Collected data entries
§

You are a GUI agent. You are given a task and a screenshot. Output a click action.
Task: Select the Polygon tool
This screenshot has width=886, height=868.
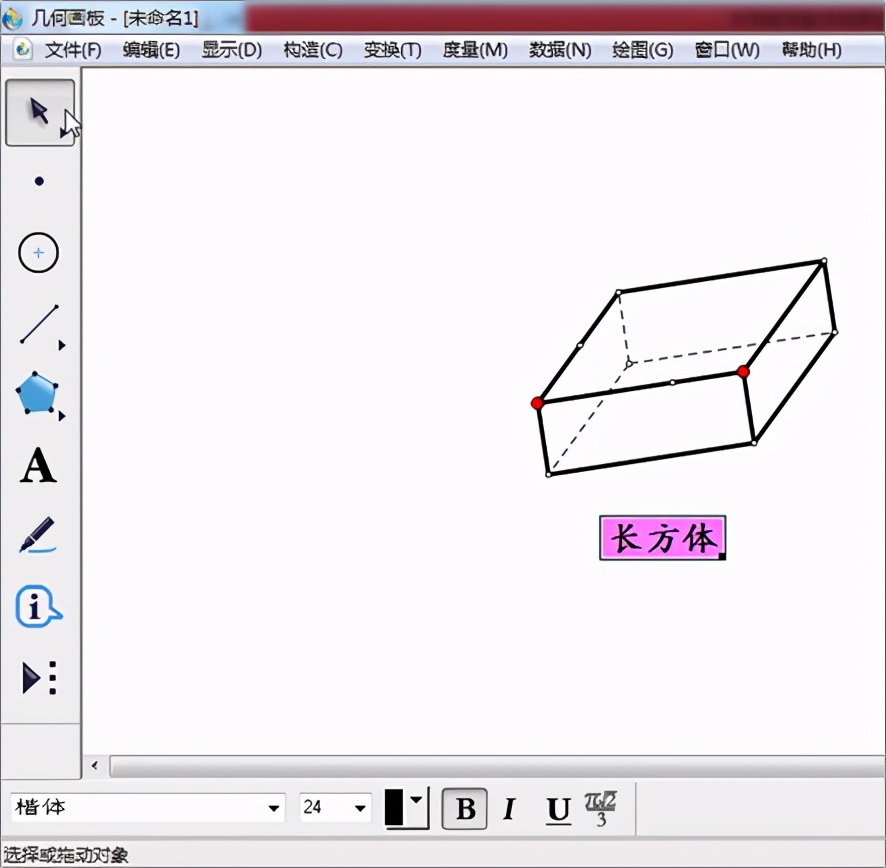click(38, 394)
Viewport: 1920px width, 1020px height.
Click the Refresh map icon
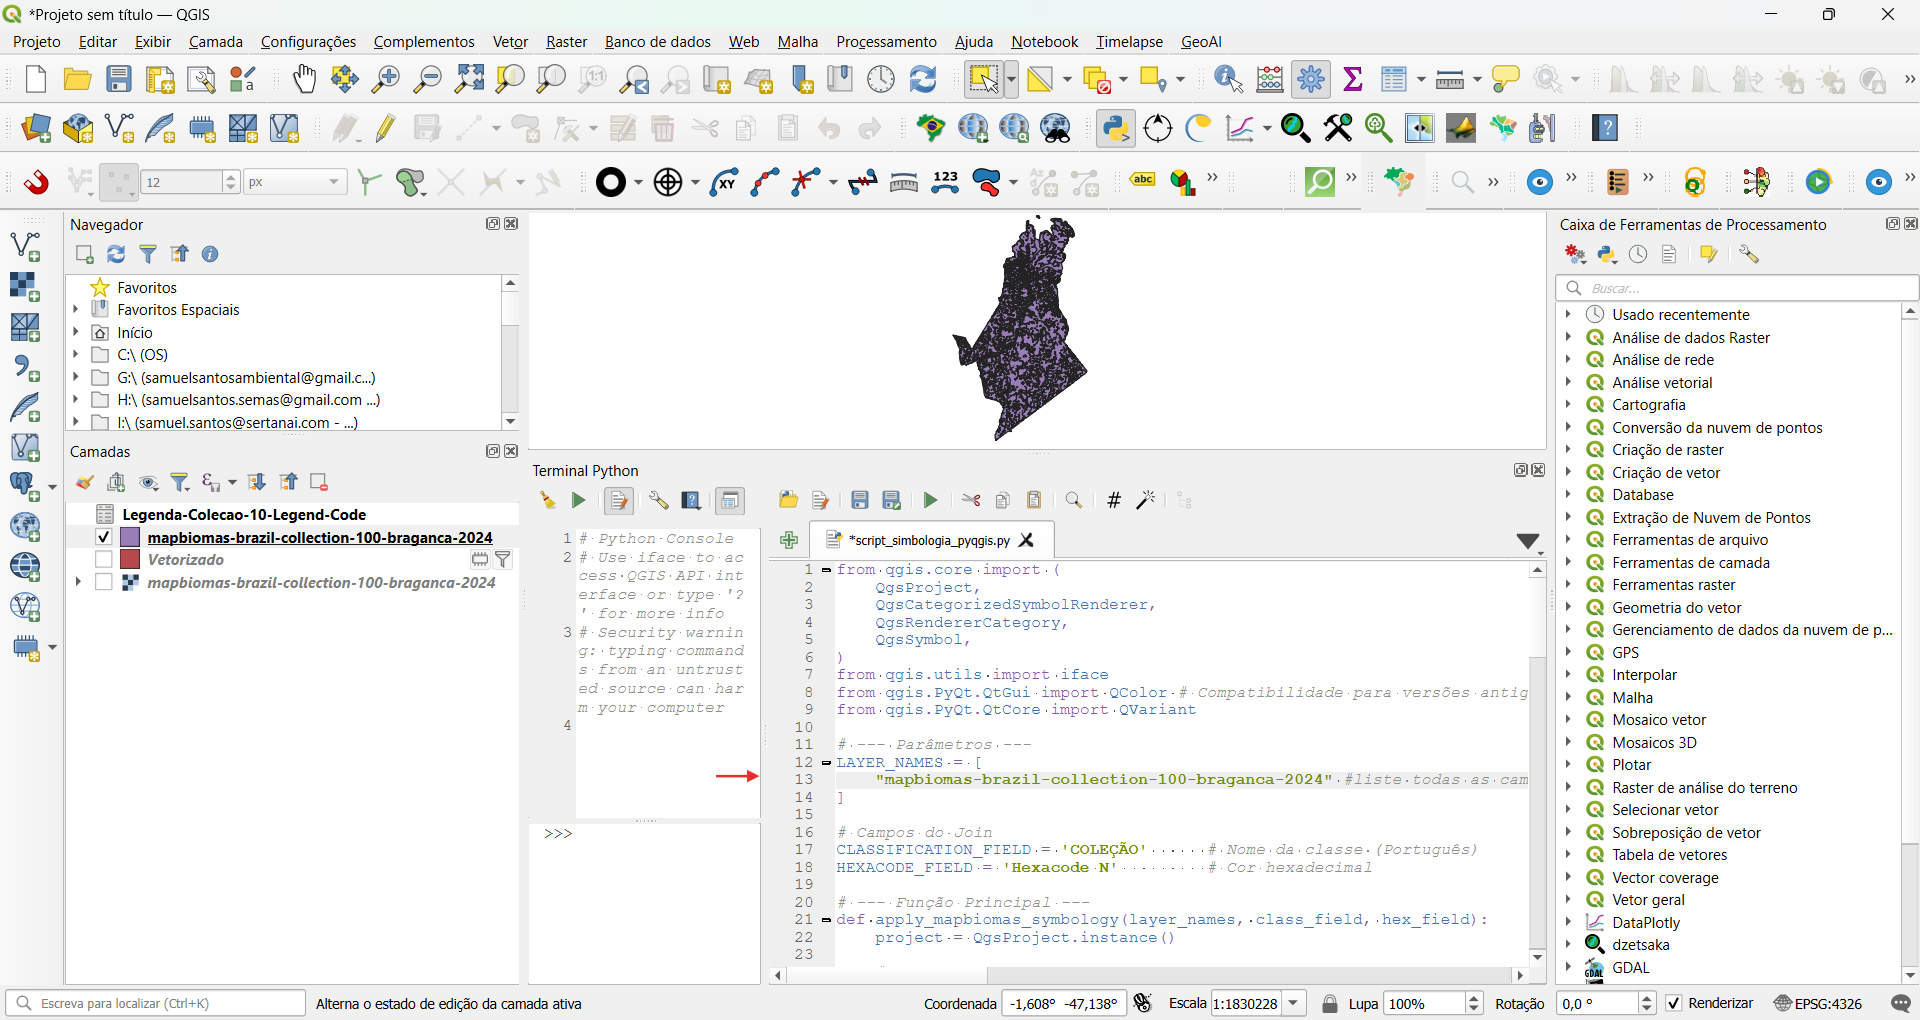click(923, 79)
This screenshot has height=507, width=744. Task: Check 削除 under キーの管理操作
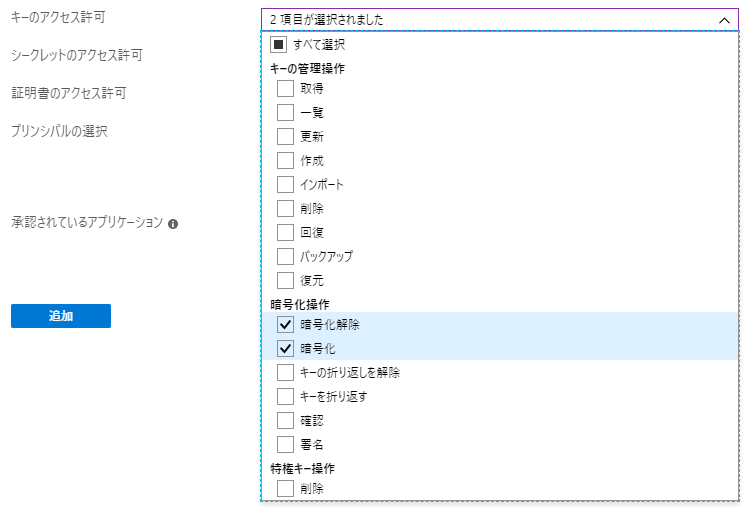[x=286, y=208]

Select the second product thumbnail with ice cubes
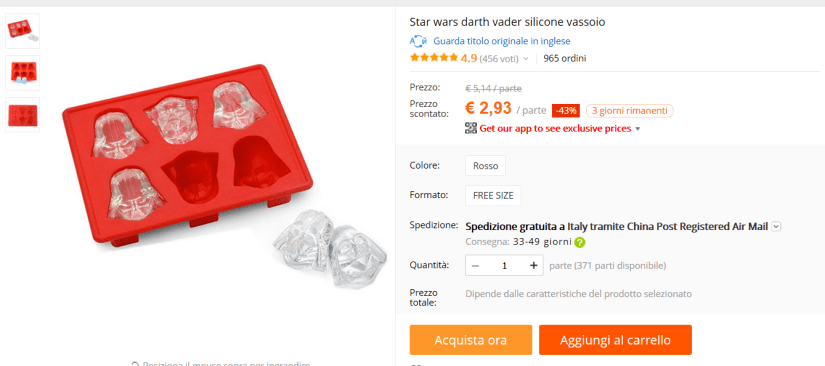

§

*PROMPT*: Output all of the records word for word, and keep the pictures out of the copy.

*ANSWER FOR THE TASK*:
You are a GUI agent. You are given a task and a screenshot. Output a click action.
Task: Select the Polygon tool
This screenshot has width=886, height=868.
click(38, 394)
Viewport: 1920px width, 1020px height.
Click the Refresh map icon
click(923, 79)
This screenshot has height=507, width=744. Task: Check 削除 under キーの管理操作
[x=286, y=208]

Select the second product thumbnail with ice cubes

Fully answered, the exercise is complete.